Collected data
════
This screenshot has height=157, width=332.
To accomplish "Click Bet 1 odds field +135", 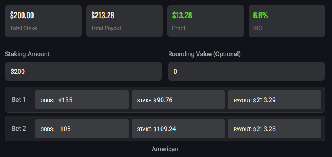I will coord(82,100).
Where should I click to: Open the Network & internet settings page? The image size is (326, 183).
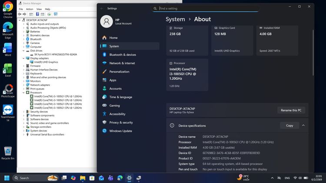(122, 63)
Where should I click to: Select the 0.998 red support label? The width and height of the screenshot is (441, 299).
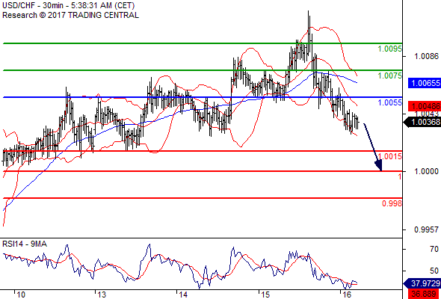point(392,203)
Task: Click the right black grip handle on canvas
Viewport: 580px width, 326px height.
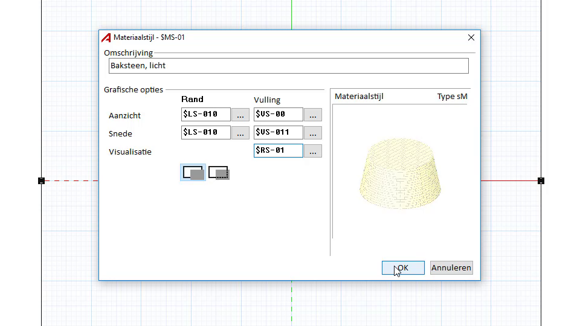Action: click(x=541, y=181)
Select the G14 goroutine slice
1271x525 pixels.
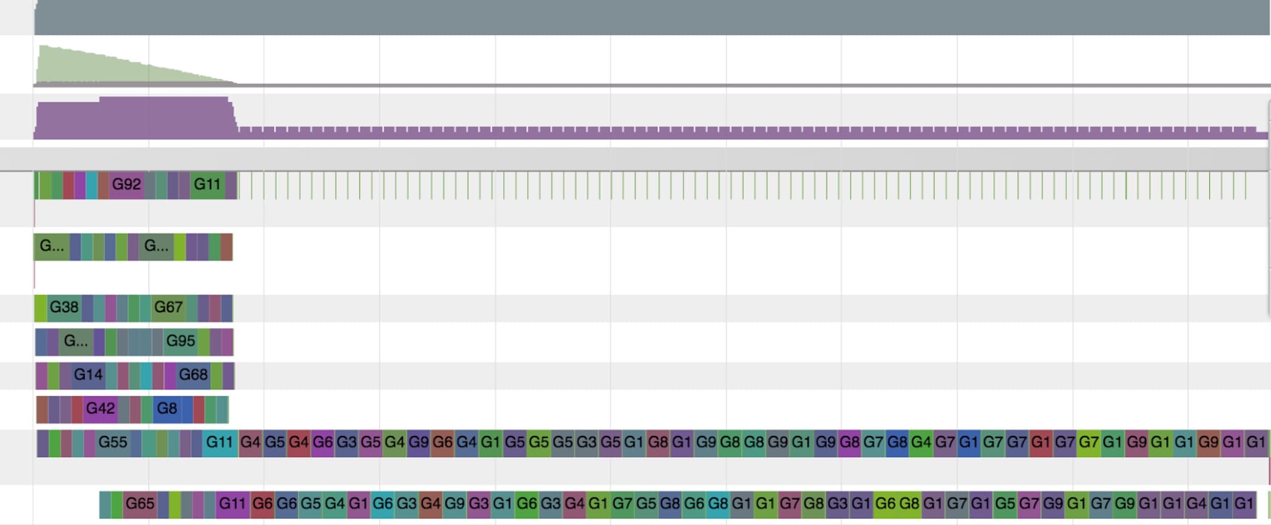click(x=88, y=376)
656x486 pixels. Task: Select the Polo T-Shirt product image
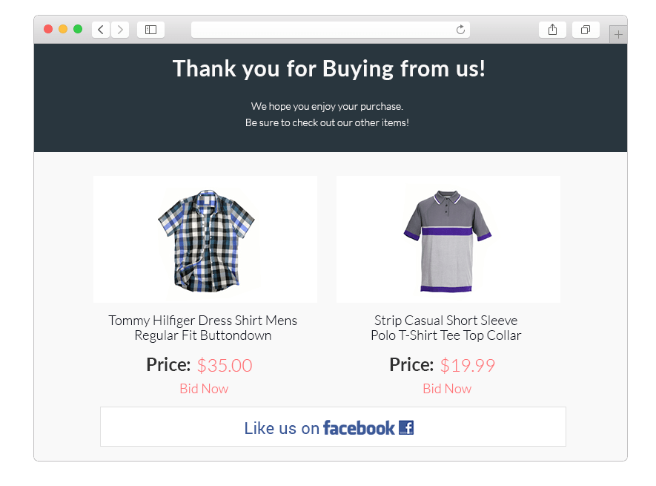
════
Problem to solve
All lines above that contain the word "Task" are to be copied.

Exercise solution
Task: Click the right black grip handle on canvas
656x486 pixels. Task: Select the Polo T-Shirt product image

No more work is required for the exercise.